Josip Weber
- Weber with Anderlecht in 1994

Personal information
- Full name: Josip Veber / Weber
- Date of birth: 16 November 1964
- Place of birth: Slavonski Brod, SR Croatia, Yugoslavia
- Date of death: 8 November 2017 (aged 52)
- Place of death: Slavonski Brod, Croatia
- Height: 1.83 m (6 ft 0 in)
- Position: Striker

Senior career*
- Years: Team / Apps / (Gls)
- 1981–1982: Borac Podvinje
- 1982–1985: BSK Slavonski Brod / 240 / (130)
- 1985–1987: Hajduk Split / 17 / (2)
- 1987–1988: Dinamo Vinkovci / 29 / (11)
- 1988–1994: Cercle Brugge / 197 / (135)
- 1994–1997: Anderlecht / 25 / (16)
- Total:  / 515 / (294)

International career
- 1992: Croatia / 3 / (1)
- 1994: Belgium / 8 / (6)

= Josip Weber =

Belgian footballer (1964–2017)

Josip Weber, nicknamed Joske, (born Josip Veber; 16 November 1964 – 8 November 2017) was a professional footballer who played as a forward. He represented Croatia and Belgium at international level.

==Club career==
Weber began his senior career in Yugoslavia with lower league side NK Borac Podvinje. He then joined BSK Slavonski Brod where he played 3 seasons before moving to HNK Hajduk Split of the Yugoslav First League in 1985. He spent 2 seasons in Split, winning the 1987 Yugoslav Cup. He also played for Yugoslav side NK Dinamo Vinkovci. He then moved to Belgium where he played several seasons for Cercle Brugge. There he proved to be a prolific goalscorer, becoming Belgium's top scorer several consecutive seasons without any contention despite Cercle Brugge only being an average team in the league at the time. Eventually he did join RSC Anderlecht (which was Belgium's top team at the time) and looked like he was headed for a brilliant few years. Unfortunately he got sidelined by a serious knee injury and never got to fulfil his clearly great potential with RSC Anderlecht, one of the few glimpses he was able to show was a strong performance in the Champions League match against Hungarian team Ferencvaros.

==International career==
In his international career, Weber became notable as one of the last footballers who played for national teams of two countries after being granted permission through clear connection shown from his family members. In July 1992, he started his international career with the Croatia national team during their Australian tour, where he appeared in all three of their friendly matches against the Australia national team and also managed to score Croatia's only goal during the tour as he scored in the second match, which they lost 3–1. The other two matches ended with a 1–0 win for Australia and a goalless draw respectively. After that, he never played for Croatia again.

During the 1993–94 season, Weber took the job as a Belgium international team striker.
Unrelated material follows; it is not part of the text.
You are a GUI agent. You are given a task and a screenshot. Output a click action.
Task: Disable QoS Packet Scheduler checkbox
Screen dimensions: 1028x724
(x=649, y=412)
Belgium national team (he was allowed to play for Belgium because his grandfather was originally from Belgium and because the previous matches for Croatia were all friendlies that were not under FIFA. Croatia only joined FIFA and UEFA in 1993). He made his debut for Belgium on 3 June 1994 in their friendly match against Zambia, which was highly successful as he managed to score five goals in a 9–0 win.

He was also a regular member of the Belgian team at the 1994 FIFA World Cup in the United States and played in all of their four matches at the tournament, starting three of them. He nevertheless did not manage to score any goals before Belgium was eliminated by Germany in the round of 16. In minute 63 of the game, he was brought down in the penalty area by Thomas Helmer, but referee Kurt Röthlisberger did not grant the penalty that could have led to a 3–2 score and a red card for the defender.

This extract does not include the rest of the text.